RECORD EXCERPTS —
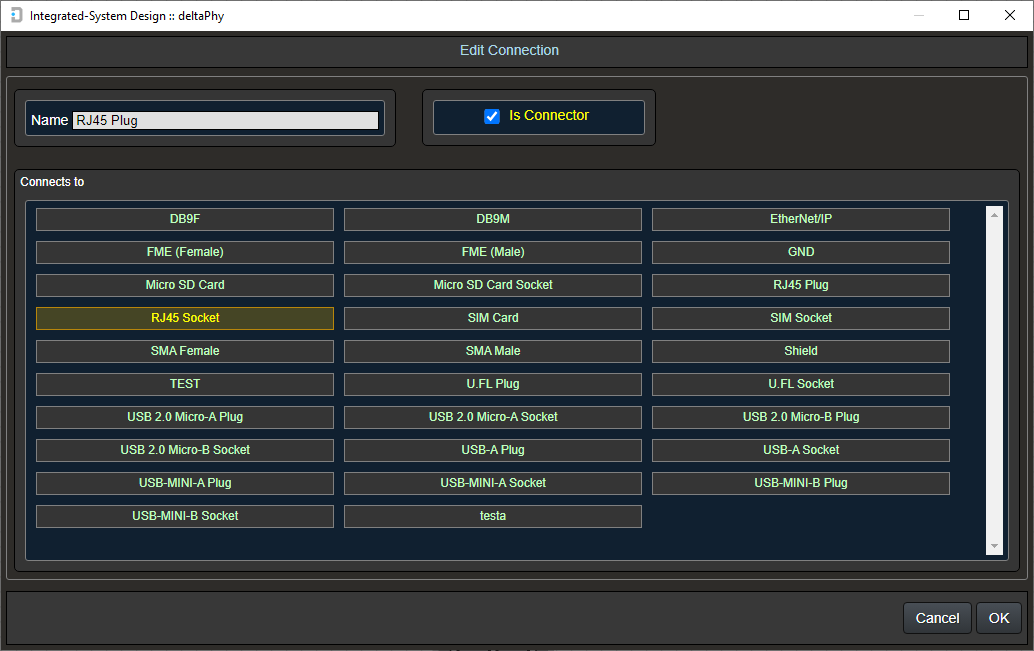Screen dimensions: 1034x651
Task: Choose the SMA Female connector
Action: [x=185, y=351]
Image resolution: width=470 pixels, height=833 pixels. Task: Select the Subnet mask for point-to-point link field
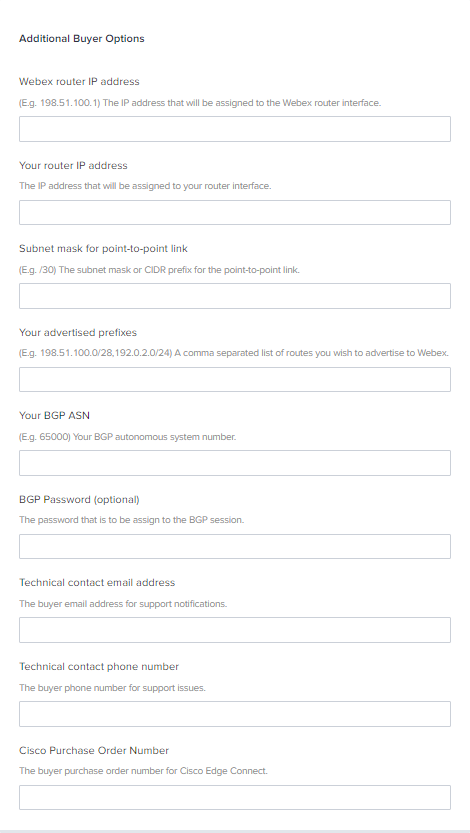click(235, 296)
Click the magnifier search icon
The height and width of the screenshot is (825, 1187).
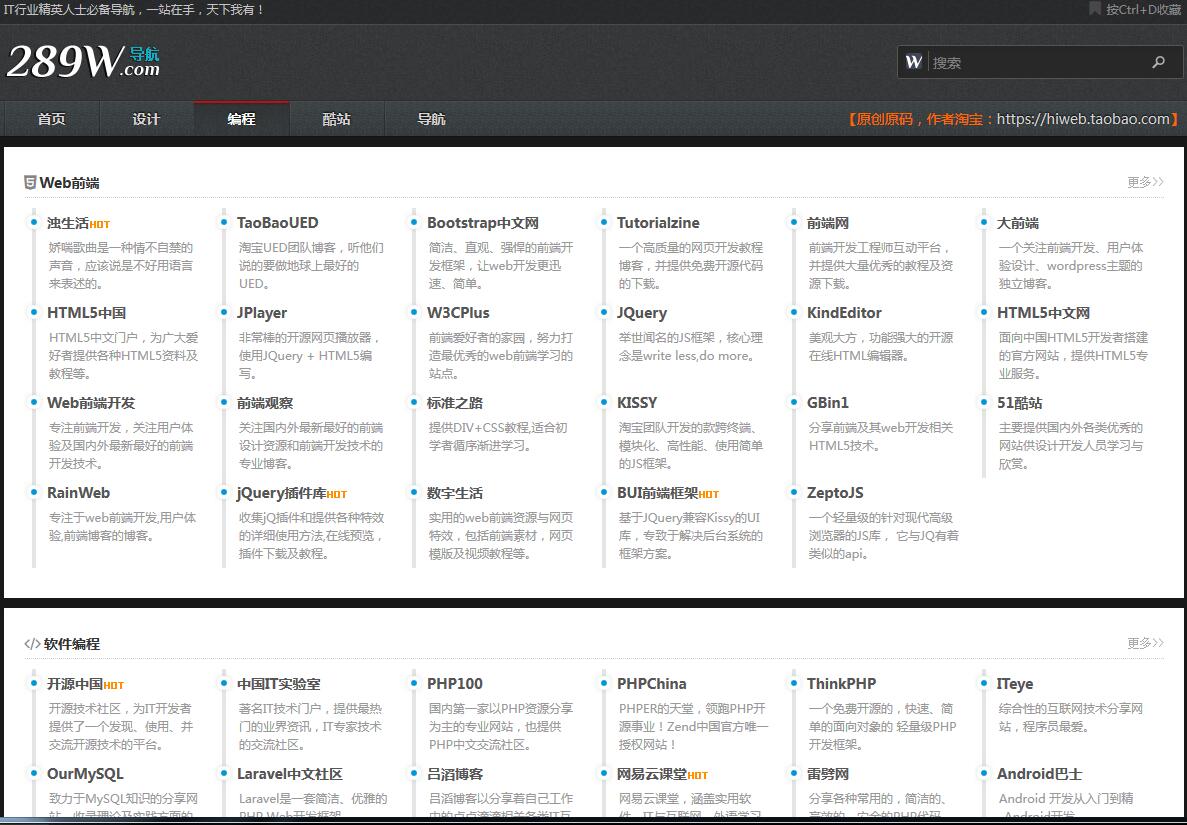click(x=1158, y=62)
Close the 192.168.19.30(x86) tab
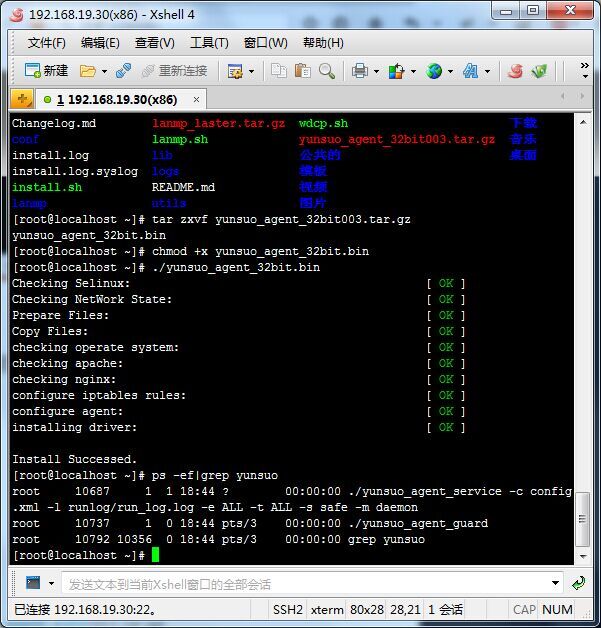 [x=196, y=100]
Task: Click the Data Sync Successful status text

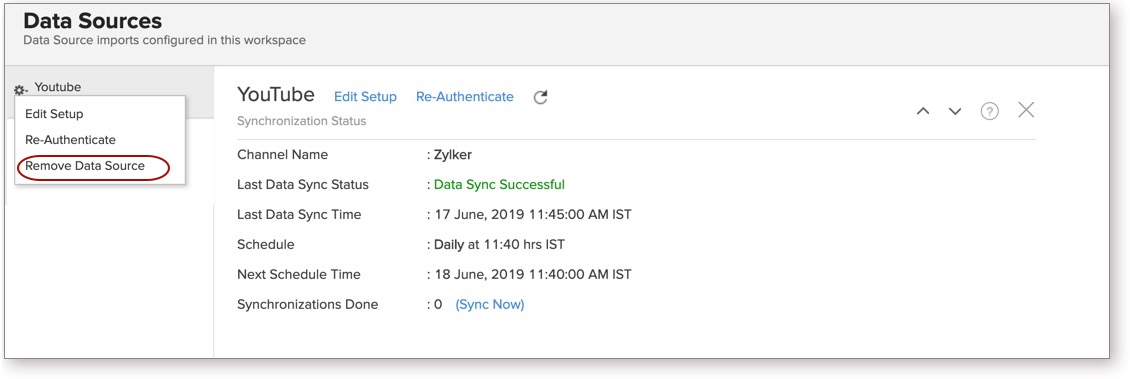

ACTIVITY — Starting at the line that contains "Image resolution: width=470", retype every line through the end of the material exactly as written, including both end lines but no pictures.

RESPONSE AREA —
Image resolution: width=470 pixels, height=833 pixels. Task: Select the Subnet mask for point-to-point link field
click(235, 296)
Click the magnifier search icon
The height and width of the screenshot is (825, 1187).
click(x=1158, y=62)
Close the 192.168.19.30(x86) tab
 [x=196, y=100]
Task: Click the Data Sync Successful status text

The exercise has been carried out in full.